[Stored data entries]
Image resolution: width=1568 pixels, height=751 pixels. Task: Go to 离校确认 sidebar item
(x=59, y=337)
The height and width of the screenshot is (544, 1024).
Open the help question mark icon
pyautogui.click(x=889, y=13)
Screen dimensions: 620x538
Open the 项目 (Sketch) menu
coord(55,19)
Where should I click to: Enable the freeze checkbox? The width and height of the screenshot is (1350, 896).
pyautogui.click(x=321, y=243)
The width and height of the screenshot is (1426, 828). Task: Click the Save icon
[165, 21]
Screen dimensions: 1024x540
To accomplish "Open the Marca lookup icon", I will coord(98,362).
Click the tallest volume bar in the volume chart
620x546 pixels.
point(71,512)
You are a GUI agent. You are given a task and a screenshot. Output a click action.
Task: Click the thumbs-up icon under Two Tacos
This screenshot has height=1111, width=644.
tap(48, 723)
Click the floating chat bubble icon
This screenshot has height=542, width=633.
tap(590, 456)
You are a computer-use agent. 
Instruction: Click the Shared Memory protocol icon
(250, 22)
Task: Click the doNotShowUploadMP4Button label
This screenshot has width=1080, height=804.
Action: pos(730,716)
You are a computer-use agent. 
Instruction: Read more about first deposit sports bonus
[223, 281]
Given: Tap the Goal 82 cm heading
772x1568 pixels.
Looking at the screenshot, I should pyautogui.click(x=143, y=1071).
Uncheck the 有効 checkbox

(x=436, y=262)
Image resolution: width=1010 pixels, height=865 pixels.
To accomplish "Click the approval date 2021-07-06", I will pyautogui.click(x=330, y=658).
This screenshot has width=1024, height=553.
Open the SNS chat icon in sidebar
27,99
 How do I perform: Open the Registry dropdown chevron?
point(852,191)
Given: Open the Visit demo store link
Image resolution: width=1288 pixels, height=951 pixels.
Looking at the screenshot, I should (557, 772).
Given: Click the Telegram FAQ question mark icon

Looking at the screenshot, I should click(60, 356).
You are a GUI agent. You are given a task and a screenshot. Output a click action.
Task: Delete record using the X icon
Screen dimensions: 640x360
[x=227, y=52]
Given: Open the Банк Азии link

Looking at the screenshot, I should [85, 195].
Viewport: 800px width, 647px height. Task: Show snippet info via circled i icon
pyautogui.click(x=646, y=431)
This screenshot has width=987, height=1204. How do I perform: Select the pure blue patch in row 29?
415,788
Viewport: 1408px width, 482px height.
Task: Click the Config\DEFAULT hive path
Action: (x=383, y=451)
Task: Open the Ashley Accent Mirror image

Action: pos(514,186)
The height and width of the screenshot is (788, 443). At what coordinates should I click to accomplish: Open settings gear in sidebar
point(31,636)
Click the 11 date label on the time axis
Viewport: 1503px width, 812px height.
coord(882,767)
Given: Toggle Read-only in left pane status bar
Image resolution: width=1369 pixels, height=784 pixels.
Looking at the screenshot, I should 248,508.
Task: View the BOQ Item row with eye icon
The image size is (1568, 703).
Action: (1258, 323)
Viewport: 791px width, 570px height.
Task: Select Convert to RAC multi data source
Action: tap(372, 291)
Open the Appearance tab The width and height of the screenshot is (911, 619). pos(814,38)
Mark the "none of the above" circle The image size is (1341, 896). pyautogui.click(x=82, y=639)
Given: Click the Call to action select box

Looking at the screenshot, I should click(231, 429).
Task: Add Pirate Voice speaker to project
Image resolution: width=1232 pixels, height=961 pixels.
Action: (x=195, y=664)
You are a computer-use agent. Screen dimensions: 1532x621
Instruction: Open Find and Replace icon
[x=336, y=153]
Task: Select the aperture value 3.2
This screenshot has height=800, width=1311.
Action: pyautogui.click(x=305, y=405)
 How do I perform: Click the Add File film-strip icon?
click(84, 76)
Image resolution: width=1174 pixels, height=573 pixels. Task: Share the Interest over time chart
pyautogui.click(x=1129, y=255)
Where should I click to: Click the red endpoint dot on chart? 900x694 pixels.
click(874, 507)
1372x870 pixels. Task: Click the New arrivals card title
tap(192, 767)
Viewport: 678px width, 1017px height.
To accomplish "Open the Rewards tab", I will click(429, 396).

DESCRIPTION OF THE TASK — Write out exactly the lines above between the line with "Task: View the BOQ Item row with eye icon" and the line with "Open the Appearance", inclusive, and nothing beyond them.

ANSWER TO THE EXERCISE —
Task: View the BOQ Item row with eye icon
The image size is (1568, 703).
Action: (1258, 323)
Viewport: 791px width, 570px height.
Task: Select Convert to RAC multi data source
Action: tap(372, 291)
Open the Appearance tab The width and height of the screenshot is (911, 619). pos(814,38)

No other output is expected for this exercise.